What she needed was a brilliant plan, one that would allow her to
deliver the gifts casually as if Paul had not been uppermost in her
mind for days and days. Plucking a piece of tangerine from her
yogurt shake, she popped it into her mouth. She needed to be both
casual and removed, she decided, out of touching distance.
    Suddenly she sat up straight. The tree! Why
hadn’t she thought of it sooner?
    Martie flew up the stairs and rummaged
through her closet for wrapping paper. Frosty the Snowman would
have to do. Heck, she would sing “Jingle Bells” when she delivered
the gift. She wrapped the socks, changed her mind, tore off the
tape, and added the shorts.
    It would be foolish to leave them on the bed.

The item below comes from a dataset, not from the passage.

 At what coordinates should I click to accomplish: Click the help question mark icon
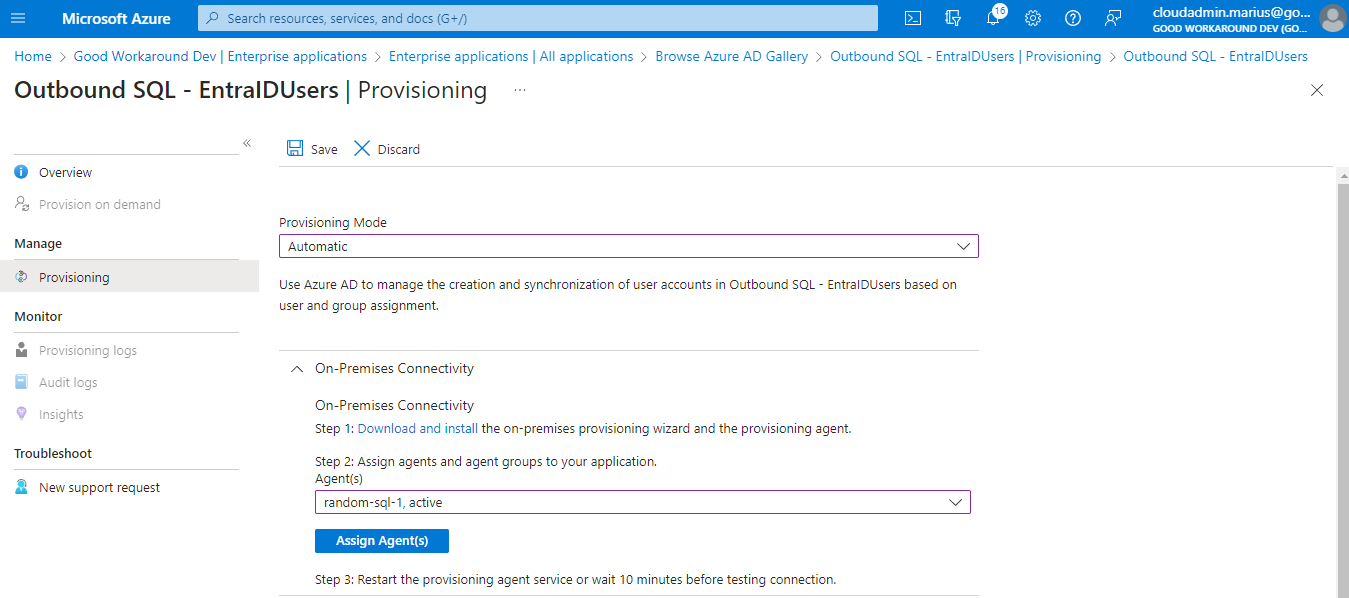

She certainly couldn’t wear them, and who else did she know who
wore mediums? It was only fair that Paul have the shorts with the
valentines. After all, Baby had torn up his raggedy old blue
ones.
    Her turquoise bracelets jingled as she tied
her denim western skirt between her legs. Forgetting that her
cowboy hat was still on her head, she bounded down the stairs, out
the door, and across the yard to her tree.

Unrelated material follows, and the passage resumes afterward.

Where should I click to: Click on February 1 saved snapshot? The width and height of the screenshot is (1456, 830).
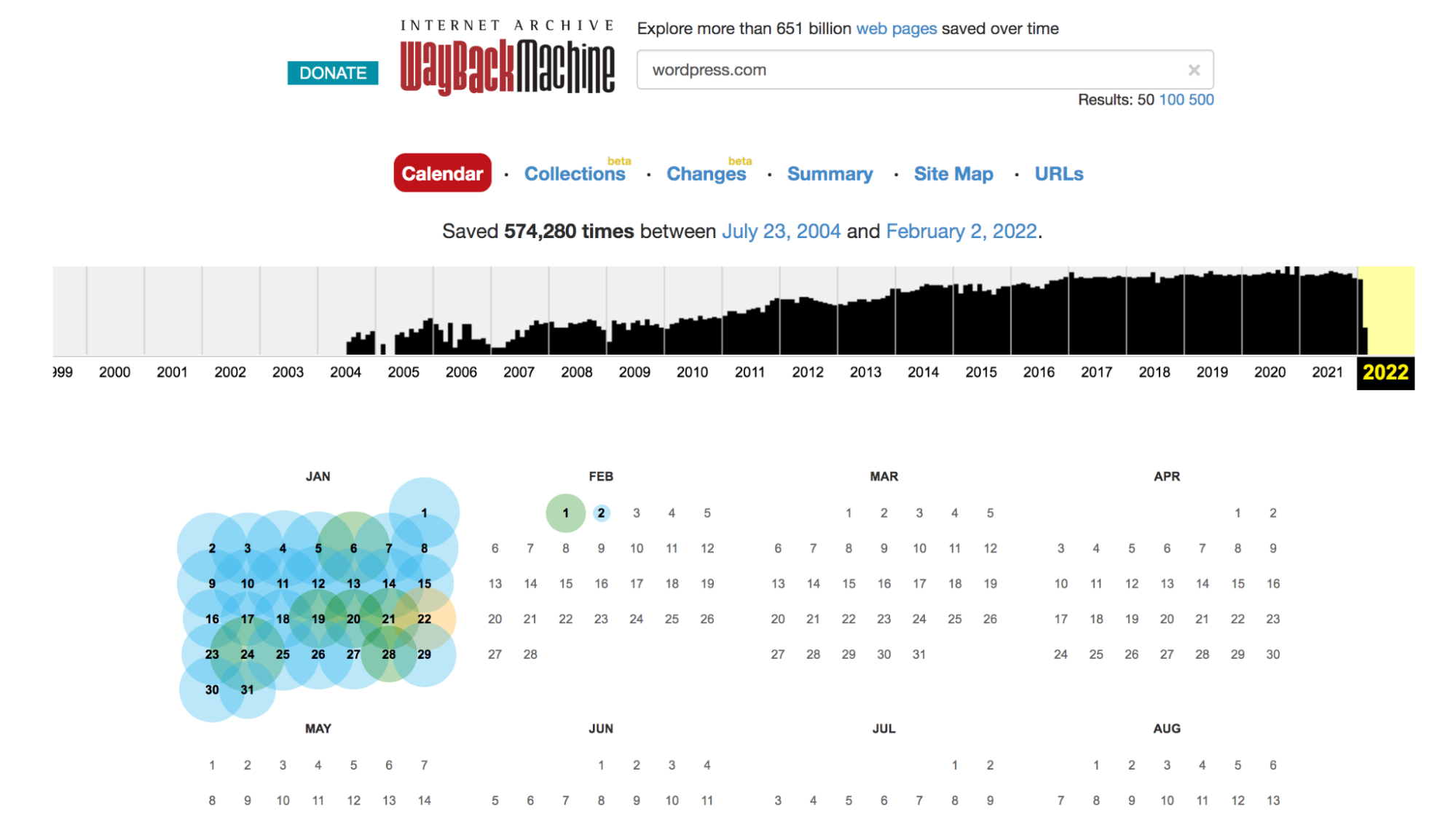pos(563,512)
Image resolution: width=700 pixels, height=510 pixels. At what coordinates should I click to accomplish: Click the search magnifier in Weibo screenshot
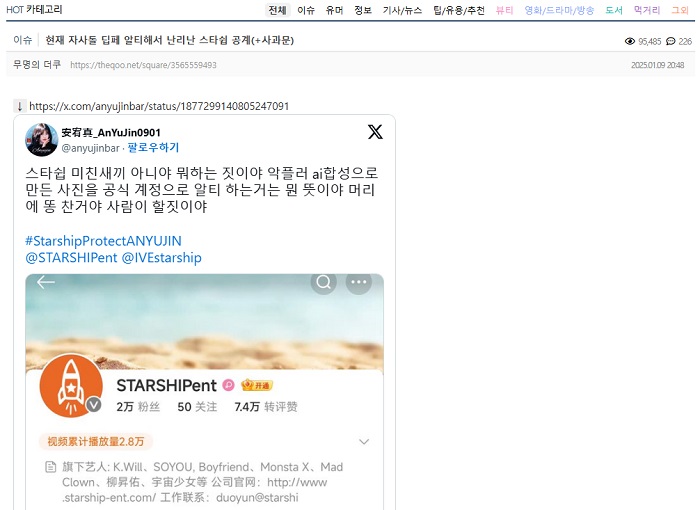323,283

    Her cowboy boots dangled from the limb as she
sat forlornly in the tree and looked at the empty yard. Paul was
not outside enjoying the twilight. He wasn’t even home; his car was
gone.
    Disappointed, she started to inch back across
the limb, but the tree had other ideas. Her skirt was caught in one
of the branches. She reached to pull it loose, and the gift tumbled
to the ground.
    “I’m not sure whether it’s Santa Claus or the
Lone Ranger.” Paul picked up the gift and smiled up at her.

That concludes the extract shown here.